Saturday 17 July 2010

4AD A1 CD

Oh dear. I've listened to too much music today, and eaten too many cruisps and Haribos, so I've gone a bit funny. Still, I'm druinking mint tea and spinning some Szymanowski in an attempt to calm my jangly mind.

Anwyay, chilli con carne, that's a funny one, eh? It means "chilli with meat", I'd imagine, yet most chilli has meat, and in my experiecne what it really means is "chilli with kidney beans". Babelfish tells me this would be chilli con las habas de riñón, but I suspect that's not idiomatic. Ho hum.


STORNOWAY – BEACHCOMBER’S WINDOWSILL (4AD)

Always, the guilt comes. Nibbling the conscience, a small internal voice insidiously queries our sense of proportion: are the local acts we love fully deserving of praise, or is our shelf lined with rose tinted CD cases? In short, do we hope for greatness so hard, we begin to imagine it?

Well, we’ve listened to this new Stornoway LP repeatedly, and although we want them to succeed because they’re local heroes and delightful boys to boot, the fact is that this record is astonishing, doubtlessly the most exciting collection of cerebral English joy-pop since The Divine Comedy’s Promenade. Take that, paranoid interior monologue! Most of the songs will be familiar to locals, but the recordings are perfect, beautifully constructed, yet never overegged, making Stornoway superior to Mumford & Sons, the act with whom they’re most often compared. Like some of the best pop, Beachcomber’s Windowsill is epic and intimate simultaneously.

And with that the review can only become a list of favourite moments. The melancholic life story of “Fuel Up”; the lush porch song ambience of “We Are The Battery Human”, like Charlie Poole rewritten by The Daintees; the opening of “On The Rocks”, in which Simon & Garfunkel get lost in a strawberry mist before being lifted away on God’s own cymbals; “Long-Distance Lullaby”’s ultra-clean horn section that make us think of Tanita Tikaram for no reason we can fathom.

This is a world class collection of songs deliciously presented. Of course there are tiny imperfections. Despite the high esteem in which it’s held, we’ve never really been excited by “The End Of The Movie”, at least until the wistful conclusion. Also, the lyrics to “The Coldharbour Road” are somewhat clunky – can you really defend the schoolboy clumsiness of “I am a seabird, you are the Arctic Ocean”? Oh, and we’re not convinced you can really have an exclamation mark after an ellipsis, which counts against “Here Comes The Blackout...!”. Can you tell we’re grasping at straws here? We bloody love this record, and to balance these minor peccadilloes we have wonderfully subtle touches in the arrangements, especially the mournful pier end organ on “Fuel Up” or “Zorbing”’s Red Army Choir backing vocals.

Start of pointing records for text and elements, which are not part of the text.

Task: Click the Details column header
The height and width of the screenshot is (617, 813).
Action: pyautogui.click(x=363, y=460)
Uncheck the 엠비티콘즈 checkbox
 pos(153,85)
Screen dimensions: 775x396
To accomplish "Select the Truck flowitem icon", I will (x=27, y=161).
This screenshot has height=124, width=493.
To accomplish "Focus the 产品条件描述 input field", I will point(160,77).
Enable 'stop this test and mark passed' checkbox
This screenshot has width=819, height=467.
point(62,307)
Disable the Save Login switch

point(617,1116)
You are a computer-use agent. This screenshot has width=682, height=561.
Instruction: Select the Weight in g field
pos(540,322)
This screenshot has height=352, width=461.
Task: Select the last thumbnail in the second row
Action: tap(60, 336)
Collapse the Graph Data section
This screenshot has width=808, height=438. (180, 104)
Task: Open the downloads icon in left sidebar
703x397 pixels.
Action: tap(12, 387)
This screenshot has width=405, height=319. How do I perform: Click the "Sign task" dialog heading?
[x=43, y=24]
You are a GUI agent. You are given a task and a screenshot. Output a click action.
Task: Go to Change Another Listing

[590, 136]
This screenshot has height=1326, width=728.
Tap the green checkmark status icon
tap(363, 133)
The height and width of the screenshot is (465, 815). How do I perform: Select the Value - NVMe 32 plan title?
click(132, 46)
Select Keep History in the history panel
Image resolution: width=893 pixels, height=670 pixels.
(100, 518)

The tagline on Stornoway’s Myspace has been “A living breathing Mark Twain novel” for quite some time, but we don’t hear the blustery, satirical, knockabout carnival of Samuel Clemens on this album, we prefer to think of the band as a hushed yet hopeful British poem, the introspective halfsmile of Edward Thomas’ “Adlestrop”, perhaps. The record ends with a tale of waking up someone just for a tipsily emotional phone call, and the chance to say “Goodnight, soulmate”. Companionship, honesty, pop music: Stornoway certainly know what the good things in life are.